Stored items

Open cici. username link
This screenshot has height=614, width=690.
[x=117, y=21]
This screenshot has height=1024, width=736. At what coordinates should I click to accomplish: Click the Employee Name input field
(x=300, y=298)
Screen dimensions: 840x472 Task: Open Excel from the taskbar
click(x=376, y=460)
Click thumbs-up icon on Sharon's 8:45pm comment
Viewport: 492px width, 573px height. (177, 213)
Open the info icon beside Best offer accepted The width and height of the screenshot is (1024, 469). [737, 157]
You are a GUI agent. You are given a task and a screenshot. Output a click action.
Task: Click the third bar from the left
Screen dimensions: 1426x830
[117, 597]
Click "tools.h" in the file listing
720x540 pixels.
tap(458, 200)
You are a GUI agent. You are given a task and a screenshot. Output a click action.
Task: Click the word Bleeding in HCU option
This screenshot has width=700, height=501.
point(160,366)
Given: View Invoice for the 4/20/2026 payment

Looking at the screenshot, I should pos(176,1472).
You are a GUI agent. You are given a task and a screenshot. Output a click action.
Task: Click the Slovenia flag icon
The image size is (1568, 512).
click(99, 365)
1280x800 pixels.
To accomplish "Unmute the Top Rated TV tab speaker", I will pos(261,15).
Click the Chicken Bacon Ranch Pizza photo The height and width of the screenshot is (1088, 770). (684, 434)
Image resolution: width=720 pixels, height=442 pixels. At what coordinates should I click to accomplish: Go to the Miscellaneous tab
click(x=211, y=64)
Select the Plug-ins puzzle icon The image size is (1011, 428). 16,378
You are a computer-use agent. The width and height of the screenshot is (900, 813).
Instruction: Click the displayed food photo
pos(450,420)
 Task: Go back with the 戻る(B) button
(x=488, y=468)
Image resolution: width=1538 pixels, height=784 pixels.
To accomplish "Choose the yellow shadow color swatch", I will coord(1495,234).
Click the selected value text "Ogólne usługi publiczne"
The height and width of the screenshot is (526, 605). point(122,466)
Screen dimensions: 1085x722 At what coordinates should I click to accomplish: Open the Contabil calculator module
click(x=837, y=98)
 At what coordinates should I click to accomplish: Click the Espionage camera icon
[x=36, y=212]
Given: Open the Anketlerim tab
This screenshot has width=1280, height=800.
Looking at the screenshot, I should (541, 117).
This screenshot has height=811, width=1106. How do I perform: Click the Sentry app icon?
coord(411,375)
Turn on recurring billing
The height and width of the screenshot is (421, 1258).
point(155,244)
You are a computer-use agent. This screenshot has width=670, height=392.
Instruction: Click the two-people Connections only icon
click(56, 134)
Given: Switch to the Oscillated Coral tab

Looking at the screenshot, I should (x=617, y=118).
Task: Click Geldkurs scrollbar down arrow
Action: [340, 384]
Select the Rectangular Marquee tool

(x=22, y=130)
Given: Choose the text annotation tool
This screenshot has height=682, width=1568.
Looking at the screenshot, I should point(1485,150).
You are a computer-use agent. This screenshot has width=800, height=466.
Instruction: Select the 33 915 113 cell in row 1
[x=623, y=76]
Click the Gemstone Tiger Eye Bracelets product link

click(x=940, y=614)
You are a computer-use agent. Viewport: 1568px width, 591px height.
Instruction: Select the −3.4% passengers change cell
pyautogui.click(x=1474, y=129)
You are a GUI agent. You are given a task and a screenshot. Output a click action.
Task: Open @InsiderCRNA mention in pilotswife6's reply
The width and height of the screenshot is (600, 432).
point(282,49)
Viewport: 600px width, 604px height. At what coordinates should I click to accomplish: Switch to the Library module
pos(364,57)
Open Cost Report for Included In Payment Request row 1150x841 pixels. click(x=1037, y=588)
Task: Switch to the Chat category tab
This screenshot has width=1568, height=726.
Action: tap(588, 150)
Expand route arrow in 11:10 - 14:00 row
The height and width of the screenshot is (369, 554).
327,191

### WHAT THE TASK ASKS
Which lines of the data contain "Choose"? Copy them all.

### SOLUTION TO THE EXERCISE
To accomplish "Choose the yellow shadow color swatch", I will coord(1495,234).
Given: Choose the text annotation tool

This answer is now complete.